Lehrplan wurde aktualisiert

In den vergangenen Monaten hatte die ISL dann einen ersten Ausbildungskurs auf Basis des LEBENSNERV-Lehrplans durchgeführt. Neben theoretischen Ausführungen zum Empowerment-Konzept wird in diesem Lehrplan der Rahmen der Ausbildung wie etwa die Bewerbung, die Zulassung und der Abschluss dargestellt. Kern ist jedoch der exakte Plan für die Durchführung der fünf Wochenendseminare und der ganzen Selbsterfahrungswoche.
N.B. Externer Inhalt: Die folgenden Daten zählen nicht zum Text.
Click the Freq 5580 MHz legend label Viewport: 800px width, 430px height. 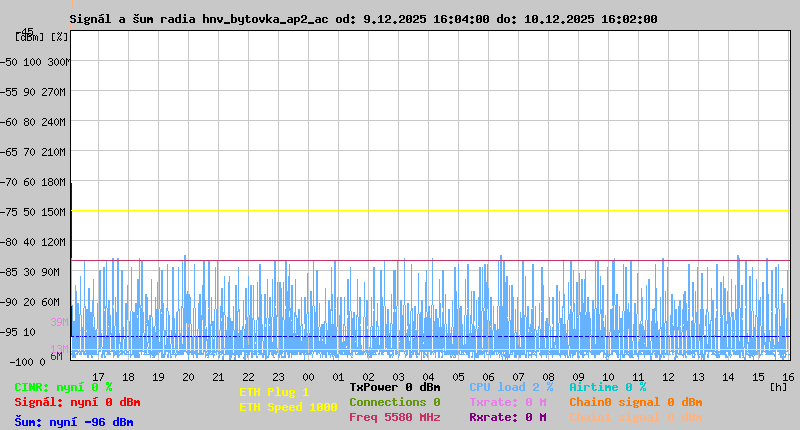click(394, 417)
In dieser Woche geht es um die eigene Behinderungs- oder Krankheitsgeschichte, um Diagnoseverarbeitung, Umgang mit Diskriminierungserfahrungen, Körpergefühl und Selbstbehauptungsübungen. Die Wochenendseminare widmen sich Themen wie Kommunikation, Selbstbestimmung, Selbstvertretung, Arbeit mit Gruppen sowie Kursplanung und Didaktik.

Dieser Lehrplan mit dem ausführlichen Titel "Handlungskompetenz vermitteln. Persönliches Wachstum anleiten. Selbsthilfepotenziale stärken." wurde im Rahmen des Kurses aktualisiert und steht als barrierefreie pdf-Datei oder als Printausgabe (für 1,50 Euro plus Versandkosten) bereit.

Finanziell gefördert wurde die Ausbildung sowie die Aktualisierung und der Druck des Lehrplans durch das Bundesministerium für Gesundheit und durch die Hertie-Stiftung.